PROVIDED MATERIAL:
--- --- ---

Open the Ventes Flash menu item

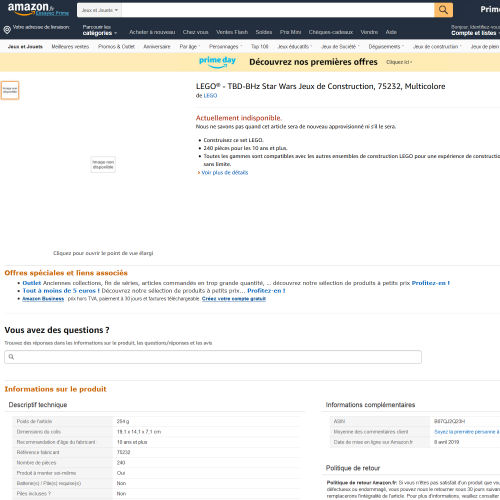point(232,32)
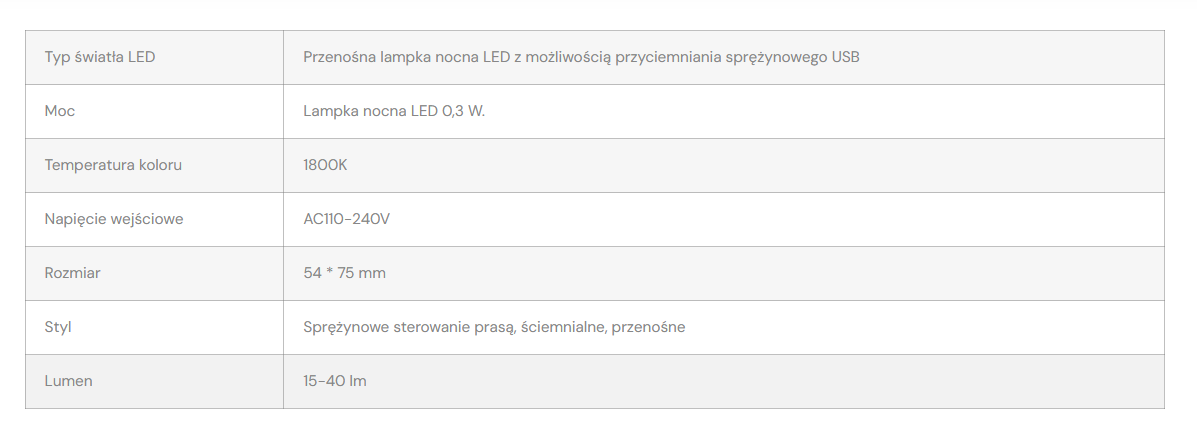Click the 'Sprężynowe sterowanie prasą' style value
Viewport: 1197px width, 447px height.
(410, 327)
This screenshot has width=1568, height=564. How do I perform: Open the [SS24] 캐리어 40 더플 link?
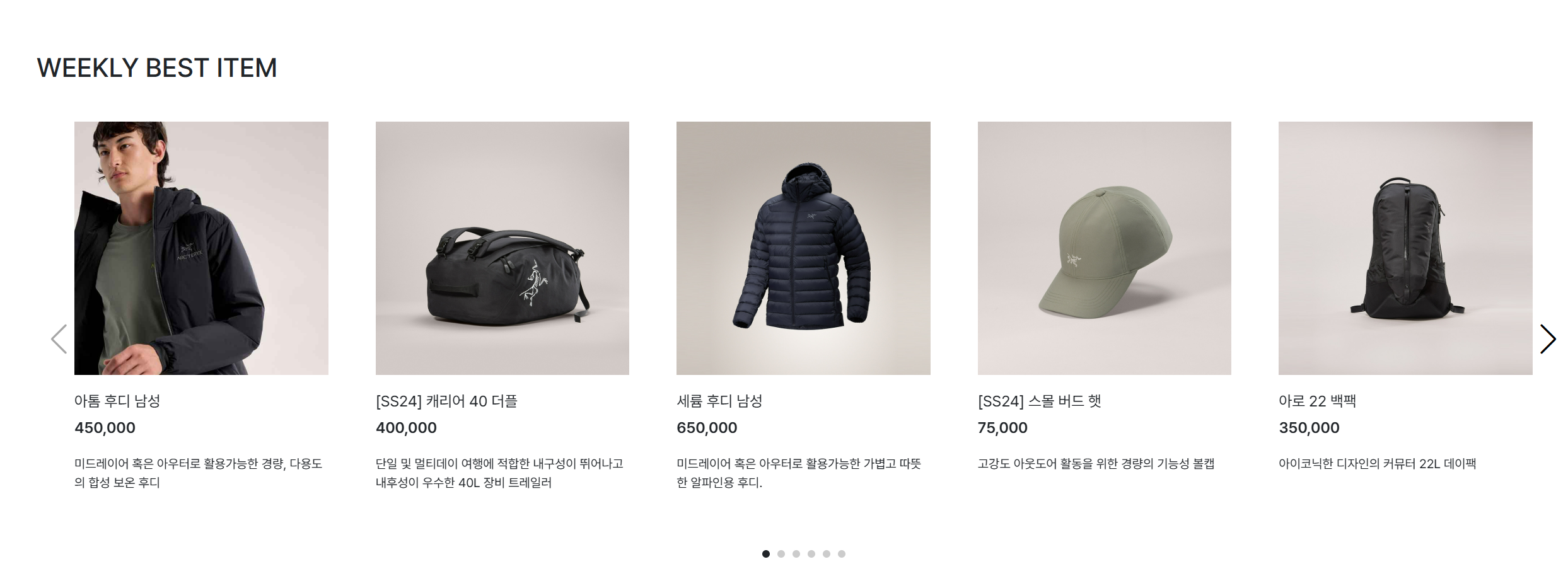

--- --- ---

ASSIGNMENT: The reply should repeat the data in full, exactly as given, and contain no pictures.

RESULT FOR THIS EXERCISE:
Open the Ventes Flash menu item

point(232,32)
Click the 'Sprężynowe sterowanie prasą' style value
Viewport: 1197px width, 447px height.
(410, 327)
This screenshot has width=1568, height=564. How do I perform: Open the [SS24] 캐리어 40 더플 link?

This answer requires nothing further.